Насколько банально выглядят тексты концептуалистов на бумаге, настолько странно звучат они в исполнении авторов. Те, кто участвовал в «переживании», отмечают, что тексты звучат как медитативные, моторно-заклинательные. Напрашивается очень простая мысль: языковое клише - непременная составляющая любого заклинания. Поэтому концептуальные тексты, сплошь состоящие из стертых фраз, так напоминают ритуальные стихи. Сам Пригов, например, часто называет свои тексты насильственными (не в смысле языка, а в смысле метода воздействия на читателя) языковыми конструкциями.

Несомненно, что причина властности стихотворений Д. А. Пригова и Л. С. Рубинштейна кроется снова в особенности феномена пустоты. Неизъяснимая тяга к этой пограничной ситуации небытия или, по Л. Карасёву, к «онтологическому порогу», выливается у поэта Д. А. Пригова в потребность писать до бесконечности. Нереальная плодотворность этого художника стала уже просто мифом. В мировой литературе потребность писать оправдывалась по-разному: «чтобы умереть довольным» (Ф. Кафка); чтобы «возрождаться в произведении, укрывающем нечто от смерти» (А. Жид), чтобы посредством произведения сделать смерть «менее горькой», «менее бессловесной» и быть может, менее вероятной» (М. Пруст).

Однако приходится признать, что поэт, выпадая из плоскости языка, работает со всеми знаковыми системами: соединяя буквы, (вос)создает мир, устанавливает порядок. Подобно богу Тоту, поэт может не только записывать, но и оглашать, прочитывать написанное, аутентично трактуя его, - тем самым совмещая в себе фигуру читателя. Поэт собирает в универсальное целое знаки, сочленяет их, вливает в них жизнь.

Проанализировав большой корпус поэтических текстов Д. А. Пригова, Л. С. Рубинштейна и Т. Кибирова, а также критические статьи этих же авторов по поводу собственного творчества, мы выявили основные черты мировидения поэтов-концептуалистов. Оговоримся заранее, что, с одной стороны, эта картина мира совпадает с наивными представлениями носителя русского языка, что находит подтверждение в обращениях концептуалистов к фольклору (песни, былины, паремии, фразеологические единицы), к текстам песен советской эпохи и современной эстрады, к рекламным текстам. С другой же, картина мира московского концептуализма обнажает многие характеристики, позволяющие нам определить московских концептуалистов «элитарными» языковыми личностями. К таким характеристикам мы относим знание и свободное оперирование (цитация, аллюзии, намеки и другие приемы) текстами античных поэтов и философов, русской поэзии (от Державина до собственных современников), философии языка ХХ столетия (М. Хайдеггер, Г.-Г. Гадамер, Ж. Деррида, Ж. Делез и др.). Кроме того, в поэзии московских концептуалистов присутствуют частые отсылки к лингвистическим и культурологическим теориям (Ф. де Соссюр, Ю. М. Лотман, К. Леви-Стросс и др.).

§

**СПИСОК ЗАДАНИЙ**.
1. Перепишите без изменений отрывок из фрагмента о концептуалистах: начните со слов «Насколько банально выглядят» и остановитесь после слов «читателя) языковыми конструкциями.».
2. Кратко изложите абзац фрагмента о концептуалистах, который начинается словами «Проанализировав большой корпус», сохранив его основные факты.
Приведенный далее материал с фрагментом о концептуалистах никак не связан.

**ИСХОДНЫЕ ДАННЫЕ**.
§

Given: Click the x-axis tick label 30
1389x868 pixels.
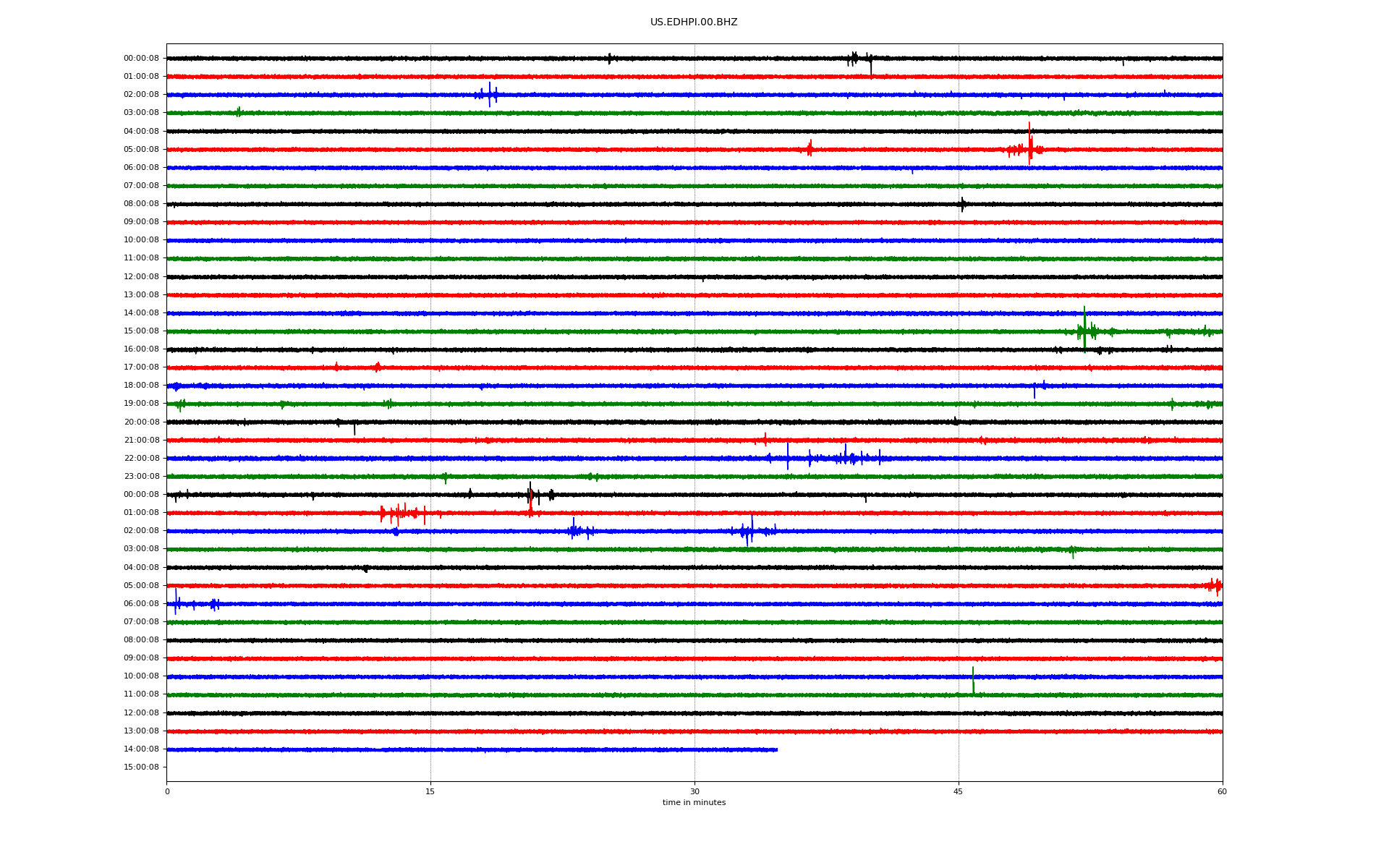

§

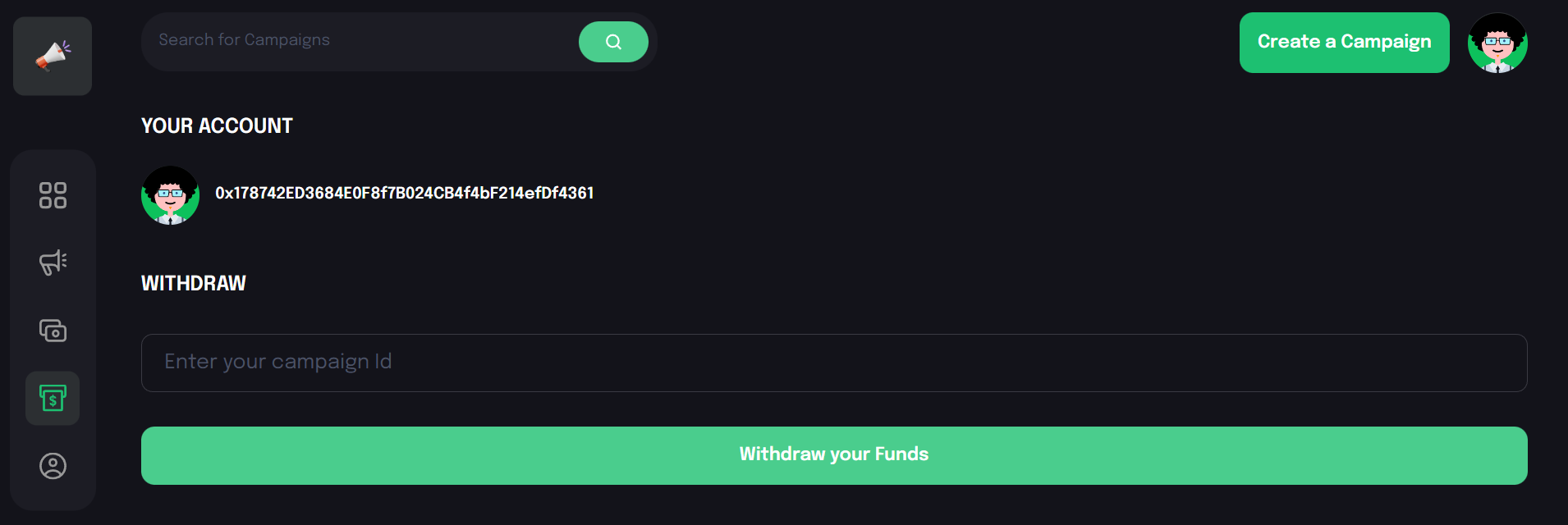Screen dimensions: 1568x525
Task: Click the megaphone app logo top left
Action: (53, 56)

§

**ГОТОВЫЕ ОТВЕТЫ**.
1.
Насколько банально выглядят тексты концептуалистов на бумаге, настолько странно звучат они в исполнении авторов. Те, кто участвовал в «переживании», отмечают, что тексты звучат как медитативные, моторно-заклинательные. Напрашивается очень простая мысль: языковое клише - непременная составляющая любого заклинания. Поэтому концептуальные тексты, сплошь состоящие из стертых фраз, так напоминают ритуальные стихи. Сам Пригов, например, часто называет свои тексты насильственными (не в смысле языка, а в смысле метода воздействия на читателя) языковыми конструкциями.

2. Анализ многих поэтических текстов Д. А. Пригова, Л. С. Рубинштейна и Т. Кибирова, а также их критических статей о собственном творчестве позволил выявить основные черты мировидения поэтов-концептуалистов. С одной стороны, их картина мира совпадает с наивными представлениями носителя русского языка. Это подтверждают их обращения к фольклору, к песням советской эпохи и современной эстрады, к рекламе. С другой стороны, она позволяет считать московских концептуалистов «элитарными» языковыми личностями. Они свободно оперируют текстами античных поэтов и философов, русской поэзии от Державина до современников и философии языка XX века (Хайдеггер, Гадамер, Деррида, Делез). Кроме того, они часто ссылаются на лингвистические и культурологические теории (Соссюр, Лотман, Леви-Стросс).